Scott Halpern was named the recipient of this year's Marjorie A. Bowman New Investigator Research Award. As part of the Penn Medicine Awards of Excellence, awardees exemplify the medical profession's highest values: scholarship, innovation, commitment to service, leadership and dedication to patient care.
Kevin Volpp is among one of 70 new members to be elected to the Institute of Medicine. This is considered one of the highest honors in the fields of health and medicine and recognizes individuals who have demonstrated outstanding professional achievement and commitment to service.
Philadelphia Business Journal and UnitedHealthcare are announcing the top winners of their annual Health Care Innovation Awards on November 8th to recognize sources of the most meaningful innovations throughout the Philadelphia metro regions health care community. This year, David Asch and Kevin Volpp have been named finalists for the "Health Improvement" category.
Mark Pauly of the Leonard Davis Institute and colleague Howard Kunreuther collaborated on a new book entitled "Insurance and Behavioral Economics: Improving Decisions in the Most Misunderstood Industry." In an interview for the LDI Health Economist, Mark Pauly notes that the book's target audience is scholars as well as those in the insurance industry, with the goal of making them think more carefully about what they do.
Source: MedCity News, September 27, 2012
A new study funded by the Centers for Medicare and Medicaid Services will offer patients recovering from a heart attack with financial incentives for adhering to their medication regimen. David Asch, who leads this study with Kevin Volpp comments that "we want to find new ways to help people stay on track with their care. So many of our health outcomes depend on … what we do when we are at home or at work, and whether we take our medications, exercise and follow healthy diets."
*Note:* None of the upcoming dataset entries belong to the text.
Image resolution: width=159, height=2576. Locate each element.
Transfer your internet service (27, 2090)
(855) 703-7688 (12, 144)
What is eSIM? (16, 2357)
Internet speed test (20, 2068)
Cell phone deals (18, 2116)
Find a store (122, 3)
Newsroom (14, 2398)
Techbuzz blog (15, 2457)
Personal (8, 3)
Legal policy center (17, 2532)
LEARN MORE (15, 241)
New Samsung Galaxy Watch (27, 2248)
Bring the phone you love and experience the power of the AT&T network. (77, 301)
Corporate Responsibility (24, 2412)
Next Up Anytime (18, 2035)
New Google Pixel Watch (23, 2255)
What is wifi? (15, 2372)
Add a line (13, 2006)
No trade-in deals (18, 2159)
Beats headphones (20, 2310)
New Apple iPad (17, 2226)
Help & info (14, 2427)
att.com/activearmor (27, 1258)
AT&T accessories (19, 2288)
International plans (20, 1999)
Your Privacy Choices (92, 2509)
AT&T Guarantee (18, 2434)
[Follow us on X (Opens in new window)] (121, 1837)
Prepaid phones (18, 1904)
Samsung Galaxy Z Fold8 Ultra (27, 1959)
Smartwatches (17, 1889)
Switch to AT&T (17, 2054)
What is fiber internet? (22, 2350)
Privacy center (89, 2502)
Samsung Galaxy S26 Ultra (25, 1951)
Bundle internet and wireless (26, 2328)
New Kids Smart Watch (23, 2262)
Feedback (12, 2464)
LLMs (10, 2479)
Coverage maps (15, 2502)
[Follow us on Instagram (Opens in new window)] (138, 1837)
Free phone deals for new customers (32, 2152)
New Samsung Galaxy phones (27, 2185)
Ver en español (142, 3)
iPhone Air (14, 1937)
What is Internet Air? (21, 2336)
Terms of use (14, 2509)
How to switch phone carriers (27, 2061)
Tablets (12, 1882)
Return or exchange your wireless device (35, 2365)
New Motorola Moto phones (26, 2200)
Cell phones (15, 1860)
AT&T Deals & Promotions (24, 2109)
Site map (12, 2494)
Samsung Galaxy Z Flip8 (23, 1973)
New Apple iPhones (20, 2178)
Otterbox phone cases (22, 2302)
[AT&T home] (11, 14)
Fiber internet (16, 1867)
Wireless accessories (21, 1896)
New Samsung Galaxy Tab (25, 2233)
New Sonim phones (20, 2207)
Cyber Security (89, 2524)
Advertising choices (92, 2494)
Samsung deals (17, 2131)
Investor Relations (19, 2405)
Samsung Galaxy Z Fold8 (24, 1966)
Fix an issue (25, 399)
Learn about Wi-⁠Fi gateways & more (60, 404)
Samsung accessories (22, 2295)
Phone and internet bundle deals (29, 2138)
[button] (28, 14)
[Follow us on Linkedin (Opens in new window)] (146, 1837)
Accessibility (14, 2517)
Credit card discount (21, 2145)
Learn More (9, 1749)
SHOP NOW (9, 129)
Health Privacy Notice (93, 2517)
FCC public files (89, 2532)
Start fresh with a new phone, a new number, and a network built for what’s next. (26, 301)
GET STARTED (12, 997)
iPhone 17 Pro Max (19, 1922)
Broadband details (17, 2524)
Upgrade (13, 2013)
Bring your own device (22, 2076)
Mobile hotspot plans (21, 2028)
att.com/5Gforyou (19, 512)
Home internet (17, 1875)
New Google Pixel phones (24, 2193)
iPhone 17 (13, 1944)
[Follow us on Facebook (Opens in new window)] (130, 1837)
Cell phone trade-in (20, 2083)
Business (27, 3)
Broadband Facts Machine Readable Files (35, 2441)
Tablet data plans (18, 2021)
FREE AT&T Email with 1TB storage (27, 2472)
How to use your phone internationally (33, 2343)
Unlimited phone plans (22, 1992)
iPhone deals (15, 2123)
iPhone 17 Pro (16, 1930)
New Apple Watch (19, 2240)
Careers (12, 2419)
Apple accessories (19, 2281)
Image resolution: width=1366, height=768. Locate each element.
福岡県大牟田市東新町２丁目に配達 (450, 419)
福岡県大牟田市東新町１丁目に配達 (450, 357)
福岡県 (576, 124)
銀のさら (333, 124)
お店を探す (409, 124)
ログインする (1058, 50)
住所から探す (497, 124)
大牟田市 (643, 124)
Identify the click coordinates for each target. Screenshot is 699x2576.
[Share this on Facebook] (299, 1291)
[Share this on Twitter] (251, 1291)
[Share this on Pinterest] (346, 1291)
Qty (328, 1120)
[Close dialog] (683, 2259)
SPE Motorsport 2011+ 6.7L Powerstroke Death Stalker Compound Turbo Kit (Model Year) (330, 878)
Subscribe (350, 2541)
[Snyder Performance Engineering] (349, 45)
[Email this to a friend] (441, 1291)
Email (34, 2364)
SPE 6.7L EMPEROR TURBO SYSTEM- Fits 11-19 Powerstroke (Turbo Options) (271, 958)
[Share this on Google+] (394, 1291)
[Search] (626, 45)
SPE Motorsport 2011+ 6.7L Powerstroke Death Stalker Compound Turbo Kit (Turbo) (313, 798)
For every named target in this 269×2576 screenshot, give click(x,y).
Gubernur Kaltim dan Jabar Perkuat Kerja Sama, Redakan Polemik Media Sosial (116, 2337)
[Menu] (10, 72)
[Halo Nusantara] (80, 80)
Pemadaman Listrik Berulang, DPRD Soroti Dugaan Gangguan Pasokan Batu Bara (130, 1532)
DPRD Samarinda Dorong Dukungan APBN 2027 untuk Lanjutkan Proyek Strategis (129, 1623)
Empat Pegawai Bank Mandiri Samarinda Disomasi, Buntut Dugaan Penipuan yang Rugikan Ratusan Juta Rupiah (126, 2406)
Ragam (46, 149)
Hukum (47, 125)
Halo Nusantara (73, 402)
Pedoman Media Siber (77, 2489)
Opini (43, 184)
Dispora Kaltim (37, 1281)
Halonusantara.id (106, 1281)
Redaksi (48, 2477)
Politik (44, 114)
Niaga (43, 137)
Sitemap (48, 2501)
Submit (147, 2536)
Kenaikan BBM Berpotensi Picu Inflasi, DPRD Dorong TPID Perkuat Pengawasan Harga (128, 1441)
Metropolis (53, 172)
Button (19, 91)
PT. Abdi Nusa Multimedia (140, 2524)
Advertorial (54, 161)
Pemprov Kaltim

Researchers from CHIBE and Carnegie Mellon's Center for Behavioral Decision Research convened at Congress Hall in Cape May on September 13-14 for the annual Penn-CMU Roybal Retreat. A mix of presentations, group activities and team building exercises on the beach made for both an informative and exciting opportunity for the two Roybal Centers.
A recent study conducted by Tanja Kral of Penn nursing suggests that some children are less responsive to their internal cues of hunger and fullness, leading to obesity. Tanja suggests “future studies should test whether teaching children to focus on internal satiety cues and structuring the home food environment in a healthy way may prevent at-risk children from overeating.”
LDI's Health Insurance Exchange group members Mark Duggan and Tom Baker recently took part in a roundtable discussion about the issues facing the officials that are designing the new network of health insurance exchanges.
Wharton professors Karen Glanz, David Asch and Mark Pauly weigh in on New York's "soda ban" and the soda excise taxes on ballots in California. They comment that this legislation could convince some consumers to change their habits but could also have unintended consequences such as including increased prices for healthier items and fewer choices for populations that already have limited food options.